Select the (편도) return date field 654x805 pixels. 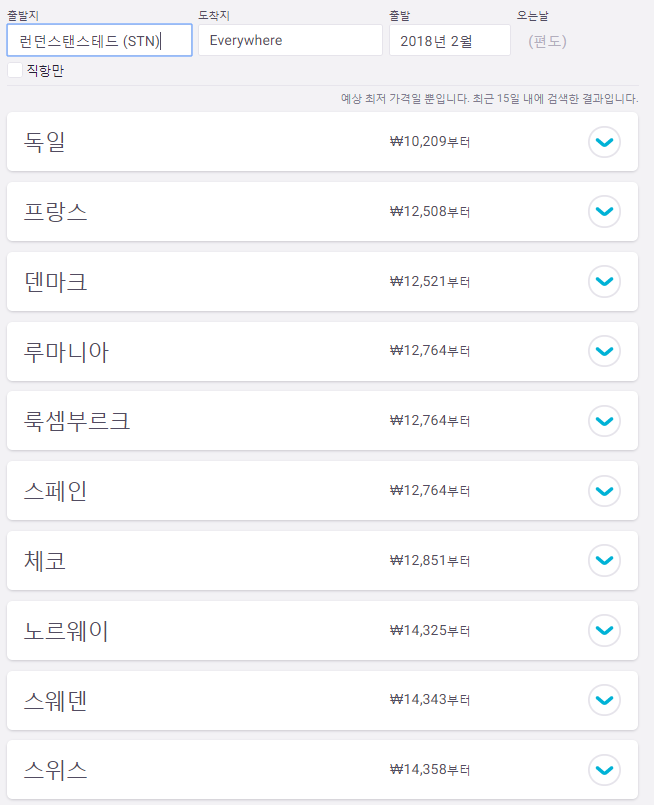[x=547, y=41]
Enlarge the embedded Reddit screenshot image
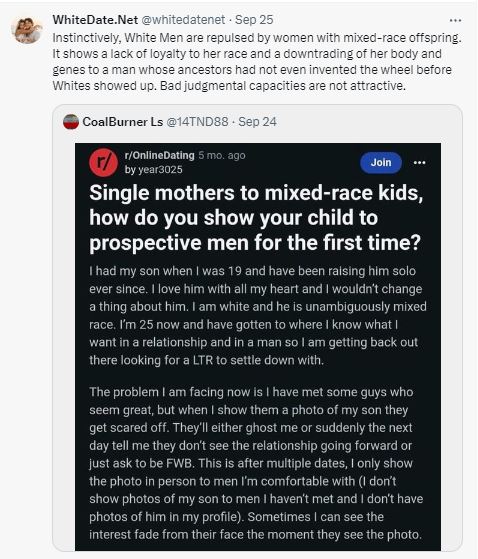This screenshot has width=478, height=559. pos(258,347)
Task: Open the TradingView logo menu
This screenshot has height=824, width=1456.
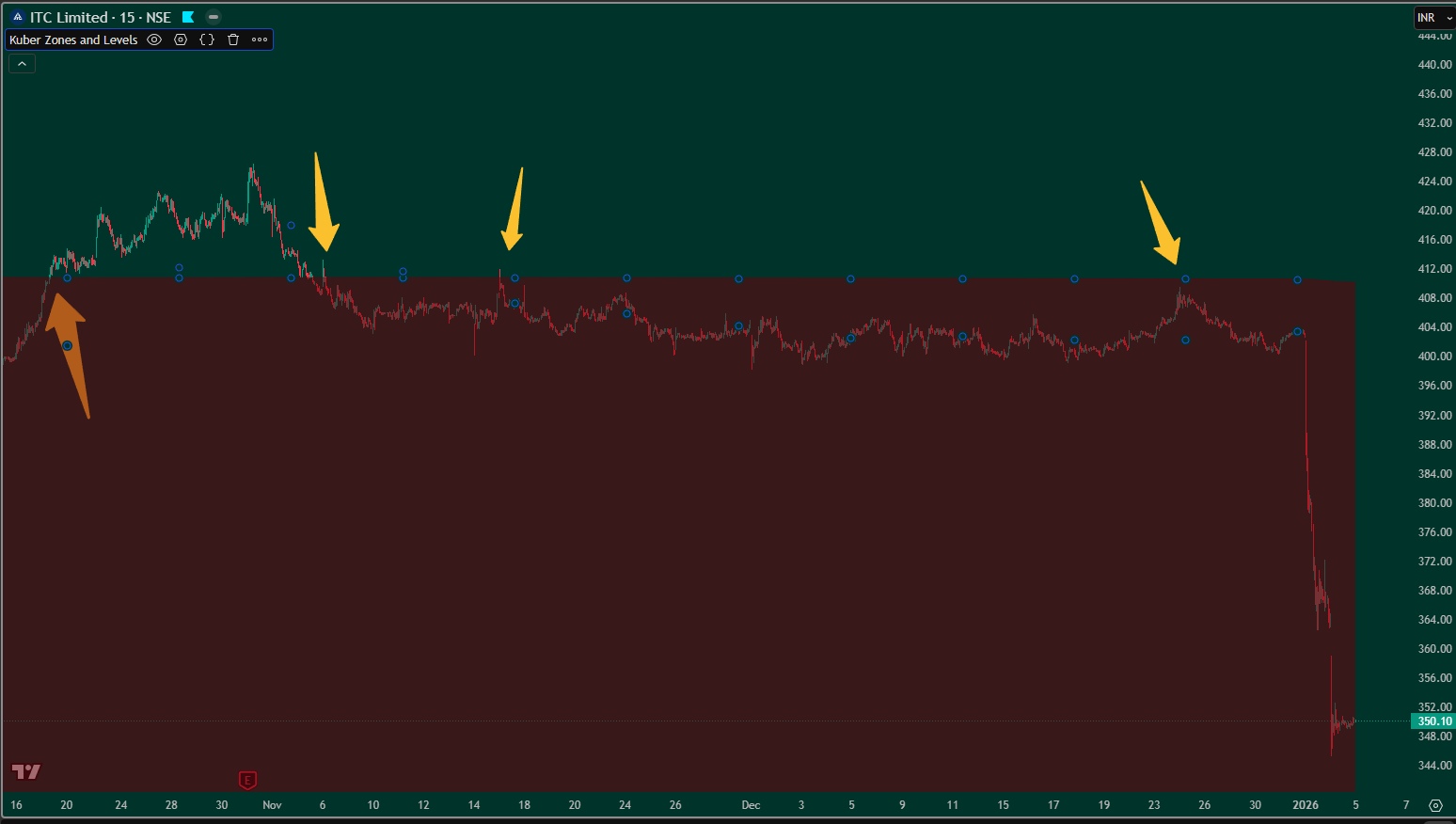Action: (25, 772)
**********
→ Problem description
Please copy, exactly as written, the lines from the one that contains "Enlarge the embedded Reddit screenshot image" through the end of the records, both ends included. Do not include the pictures.

→ Completed task
Enlarge the embedded Reddit screenshot image
This screenshot has width=478, height=559. pos(258,347)
Task: Open the TradingView logo menu
This screenshot has height=824, width=1456.
Action: (25, 772)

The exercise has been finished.